Sam: You know, that’s definitely the tricky part. Fortunately, Drew has built other breweries from the ground-up before. We’ve talked about some of the funny rigs that he’s done at other breweries: taking, you know, gardening equipment sprinklers to make a sparge arm, and all kinds of crazy stuff that he’s done, and he’s been very thankful to me and us for not making him repeat some of those crazy maneuvers that he’s done in the past. But Drew built his brewery himself. The glycol pumps, the glycol systems – not the glycol pump – but the glycol systems. You know, we were in here designing and making it all happen ourselves, so really it was up to him how cozy he wanted it to be back there. I try to not make him do anything that he doesn’t want to do, because I know that it’s just like it’s chef’s kitchen. It’s his brew house and he wants what’s best for it… just inherently. And that’s one of the beauties of our trust with each other is [that] I know that he’s going to do what’s right and so I don’t have to get in there and tell him to squeeze another tank in or anything like that. He’s in there setting himself up for success so that he can brew what he wants, and that’s pretty much what we ended up with. You’ve been back there yourself and it’s kind of like a cross between a plyometrics challenge and limbo, you know, you’re in there stepping over hoses and ducking under things and it’s the way of the world… for now, anyways.

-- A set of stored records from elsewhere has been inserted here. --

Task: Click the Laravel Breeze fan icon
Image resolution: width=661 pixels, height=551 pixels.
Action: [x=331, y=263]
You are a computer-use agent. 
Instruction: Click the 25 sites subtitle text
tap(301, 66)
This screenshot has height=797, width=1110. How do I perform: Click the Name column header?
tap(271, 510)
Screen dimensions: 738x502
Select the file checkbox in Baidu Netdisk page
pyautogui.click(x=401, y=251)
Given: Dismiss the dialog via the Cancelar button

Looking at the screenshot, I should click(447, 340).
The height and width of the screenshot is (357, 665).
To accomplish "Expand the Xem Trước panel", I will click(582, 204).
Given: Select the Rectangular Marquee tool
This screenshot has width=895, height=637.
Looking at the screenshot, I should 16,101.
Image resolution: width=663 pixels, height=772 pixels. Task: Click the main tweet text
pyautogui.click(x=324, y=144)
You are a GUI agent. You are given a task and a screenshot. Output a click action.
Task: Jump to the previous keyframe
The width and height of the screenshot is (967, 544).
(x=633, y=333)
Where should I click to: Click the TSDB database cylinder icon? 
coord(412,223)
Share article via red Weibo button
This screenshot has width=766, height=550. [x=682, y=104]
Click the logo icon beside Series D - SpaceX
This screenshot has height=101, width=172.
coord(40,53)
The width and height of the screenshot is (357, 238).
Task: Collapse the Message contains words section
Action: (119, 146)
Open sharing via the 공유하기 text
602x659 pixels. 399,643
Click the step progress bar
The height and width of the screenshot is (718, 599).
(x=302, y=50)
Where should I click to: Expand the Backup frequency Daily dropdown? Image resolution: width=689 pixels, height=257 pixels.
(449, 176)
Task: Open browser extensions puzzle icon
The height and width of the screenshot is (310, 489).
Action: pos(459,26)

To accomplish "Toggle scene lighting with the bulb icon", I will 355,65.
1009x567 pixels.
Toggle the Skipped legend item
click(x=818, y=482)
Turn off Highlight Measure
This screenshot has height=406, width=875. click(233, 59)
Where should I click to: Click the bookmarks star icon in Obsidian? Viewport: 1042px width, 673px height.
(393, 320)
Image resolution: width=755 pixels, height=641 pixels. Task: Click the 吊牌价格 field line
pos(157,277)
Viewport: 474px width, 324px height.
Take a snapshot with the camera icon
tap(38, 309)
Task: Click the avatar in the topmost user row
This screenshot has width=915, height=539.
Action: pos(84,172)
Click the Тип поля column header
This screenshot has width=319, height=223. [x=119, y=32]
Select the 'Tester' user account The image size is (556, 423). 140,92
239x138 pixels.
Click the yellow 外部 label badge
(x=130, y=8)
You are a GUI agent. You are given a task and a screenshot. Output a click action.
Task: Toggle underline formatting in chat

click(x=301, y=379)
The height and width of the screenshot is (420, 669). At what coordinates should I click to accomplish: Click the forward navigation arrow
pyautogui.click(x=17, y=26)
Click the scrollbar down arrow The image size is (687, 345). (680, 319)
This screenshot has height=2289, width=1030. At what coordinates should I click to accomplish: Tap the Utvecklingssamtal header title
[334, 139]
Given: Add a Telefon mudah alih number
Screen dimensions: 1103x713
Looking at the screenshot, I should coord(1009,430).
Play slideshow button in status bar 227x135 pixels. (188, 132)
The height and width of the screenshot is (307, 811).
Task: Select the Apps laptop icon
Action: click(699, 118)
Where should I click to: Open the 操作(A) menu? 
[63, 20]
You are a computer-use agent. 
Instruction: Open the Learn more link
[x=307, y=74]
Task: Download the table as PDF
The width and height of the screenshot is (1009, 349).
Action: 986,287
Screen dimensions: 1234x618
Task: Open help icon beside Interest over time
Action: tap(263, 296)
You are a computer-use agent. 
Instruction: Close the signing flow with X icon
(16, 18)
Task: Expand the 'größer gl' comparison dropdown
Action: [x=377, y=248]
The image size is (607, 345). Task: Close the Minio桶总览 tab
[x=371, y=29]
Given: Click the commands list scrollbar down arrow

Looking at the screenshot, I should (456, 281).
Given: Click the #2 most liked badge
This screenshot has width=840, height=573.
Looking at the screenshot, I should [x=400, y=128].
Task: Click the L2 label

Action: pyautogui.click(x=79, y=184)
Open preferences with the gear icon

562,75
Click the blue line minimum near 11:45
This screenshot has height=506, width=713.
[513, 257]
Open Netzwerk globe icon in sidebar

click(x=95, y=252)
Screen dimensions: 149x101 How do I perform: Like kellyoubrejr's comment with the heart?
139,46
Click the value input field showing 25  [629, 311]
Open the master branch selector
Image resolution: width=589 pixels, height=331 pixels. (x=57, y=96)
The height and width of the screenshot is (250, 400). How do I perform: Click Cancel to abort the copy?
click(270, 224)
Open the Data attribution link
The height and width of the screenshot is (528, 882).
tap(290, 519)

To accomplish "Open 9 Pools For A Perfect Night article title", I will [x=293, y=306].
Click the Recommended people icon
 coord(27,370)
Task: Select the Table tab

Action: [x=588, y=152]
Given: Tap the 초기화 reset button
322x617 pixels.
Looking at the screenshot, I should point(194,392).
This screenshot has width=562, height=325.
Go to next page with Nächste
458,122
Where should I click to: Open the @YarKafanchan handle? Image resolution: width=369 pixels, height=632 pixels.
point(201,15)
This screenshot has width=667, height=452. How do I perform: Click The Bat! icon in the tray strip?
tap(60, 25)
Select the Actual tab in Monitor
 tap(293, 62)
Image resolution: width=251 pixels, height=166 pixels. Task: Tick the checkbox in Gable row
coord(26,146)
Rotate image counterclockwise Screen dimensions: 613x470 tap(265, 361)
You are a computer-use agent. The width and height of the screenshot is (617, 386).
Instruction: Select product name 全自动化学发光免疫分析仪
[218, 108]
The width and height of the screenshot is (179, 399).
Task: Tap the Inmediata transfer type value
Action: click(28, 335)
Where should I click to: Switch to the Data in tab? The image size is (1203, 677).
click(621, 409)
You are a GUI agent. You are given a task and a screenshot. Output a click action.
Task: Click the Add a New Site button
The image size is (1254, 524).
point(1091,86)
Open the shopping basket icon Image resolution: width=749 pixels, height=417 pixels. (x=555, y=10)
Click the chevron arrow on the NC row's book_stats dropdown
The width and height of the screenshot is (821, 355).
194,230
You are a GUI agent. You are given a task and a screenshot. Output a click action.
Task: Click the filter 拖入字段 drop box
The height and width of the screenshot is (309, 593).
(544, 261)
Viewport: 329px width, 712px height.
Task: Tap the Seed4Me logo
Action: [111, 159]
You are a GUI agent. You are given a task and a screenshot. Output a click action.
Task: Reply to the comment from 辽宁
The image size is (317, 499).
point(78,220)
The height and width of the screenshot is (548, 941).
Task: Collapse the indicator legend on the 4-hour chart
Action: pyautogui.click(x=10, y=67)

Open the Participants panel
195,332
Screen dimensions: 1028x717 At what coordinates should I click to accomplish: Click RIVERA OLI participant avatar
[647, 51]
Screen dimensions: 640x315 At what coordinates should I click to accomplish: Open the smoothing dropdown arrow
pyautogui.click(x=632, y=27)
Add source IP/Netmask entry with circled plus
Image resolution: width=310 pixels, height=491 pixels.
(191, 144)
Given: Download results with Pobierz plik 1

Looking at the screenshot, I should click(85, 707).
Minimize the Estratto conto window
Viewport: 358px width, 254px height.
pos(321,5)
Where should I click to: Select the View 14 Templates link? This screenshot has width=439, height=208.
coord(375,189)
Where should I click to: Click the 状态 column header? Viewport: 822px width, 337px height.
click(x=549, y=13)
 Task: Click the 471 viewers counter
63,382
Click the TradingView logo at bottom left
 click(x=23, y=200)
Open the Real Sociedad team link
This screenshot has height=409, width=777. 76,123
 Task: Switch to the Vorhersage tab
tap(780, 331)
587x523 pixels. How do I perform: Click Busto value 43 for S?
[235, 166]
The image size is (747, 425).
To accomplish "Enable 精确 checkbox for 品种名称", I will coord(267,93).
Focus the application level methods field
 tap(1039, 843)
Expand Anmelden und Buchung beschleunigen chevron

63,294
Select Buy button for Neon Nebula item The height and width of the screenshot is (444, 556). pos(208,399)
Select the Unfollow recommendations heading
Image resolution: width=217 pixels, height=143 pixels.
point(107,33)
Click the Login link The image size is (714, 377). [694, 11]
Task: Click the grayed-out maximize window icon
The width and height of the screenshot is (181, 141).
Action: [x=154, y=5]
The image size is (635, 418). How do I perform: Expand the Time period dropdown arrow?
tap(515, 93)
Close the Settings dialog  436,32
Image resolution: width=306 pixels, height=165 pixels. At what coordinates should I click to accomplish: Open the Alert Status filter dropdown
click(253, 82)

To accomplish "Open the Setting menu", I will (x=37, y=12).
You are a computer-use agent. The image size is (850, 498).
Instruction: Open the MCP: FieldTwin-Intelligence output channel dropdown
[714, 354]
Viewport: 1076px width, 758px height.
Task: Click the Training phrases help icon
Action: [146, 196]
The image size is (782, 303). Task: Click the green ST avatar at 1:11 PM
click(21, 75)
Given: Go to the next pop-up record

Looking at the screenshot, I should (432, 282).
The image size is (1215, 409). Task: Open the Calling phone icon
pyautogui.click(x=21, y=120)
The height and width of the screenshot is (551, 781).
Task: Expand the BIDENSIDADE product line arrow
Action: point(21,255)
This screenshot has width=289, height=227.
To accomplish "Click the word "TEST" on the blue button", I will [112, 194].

Well, I think that’s about it. I don’t have any other brain-busting questions, but I just want to thank you guys for your time today and congratulations on being named Central Track’s brewery of the year for 2016.
Sam: Thank you. And I think we’re the only brewery in Dallas that’s open for lunch. So I’ll throw that little tag in there too.
Plug, plug, plug.
Alright, cheers guys.
Sam: Thank you.
On a wider scale, 2016 still represented growth in the craft space. However, some people like me wonder how much more the craft sector can grow. Big beer is on the move, with deep pockets. How does the phrase go: If you can’t beat ’em, buy ’em? I made that shit up, but that’s where my head is at right now. Is the craft growth a boom, or a bubble?
Let’s take a looks at a few highlights of the past year-ish in DFW craft brewing.
- Winter 2015
- Intrinsic Brewery opens.
- Spring 2016
- Backcountry Brewing opens in the space once operated by Firewheel Brewing Co.
- Summer 2016
- Grapevine Craft Brewery scales all the way back on its distribution.
- Revolver Brewing acquired by Tenth & Blake, the craft and import division on MillerCoors.
- Peticolas Brewing and Revolver win case against TABC regarding Texas SB 639. TABC is likely to appeal the court’s decision.
- Fall 2016
- The Manhattan Project Brewing Co. launches official operations.
- Investment group Storied Craft Breweries buys a 56 percent stake in Deep Ellum Brewing Co.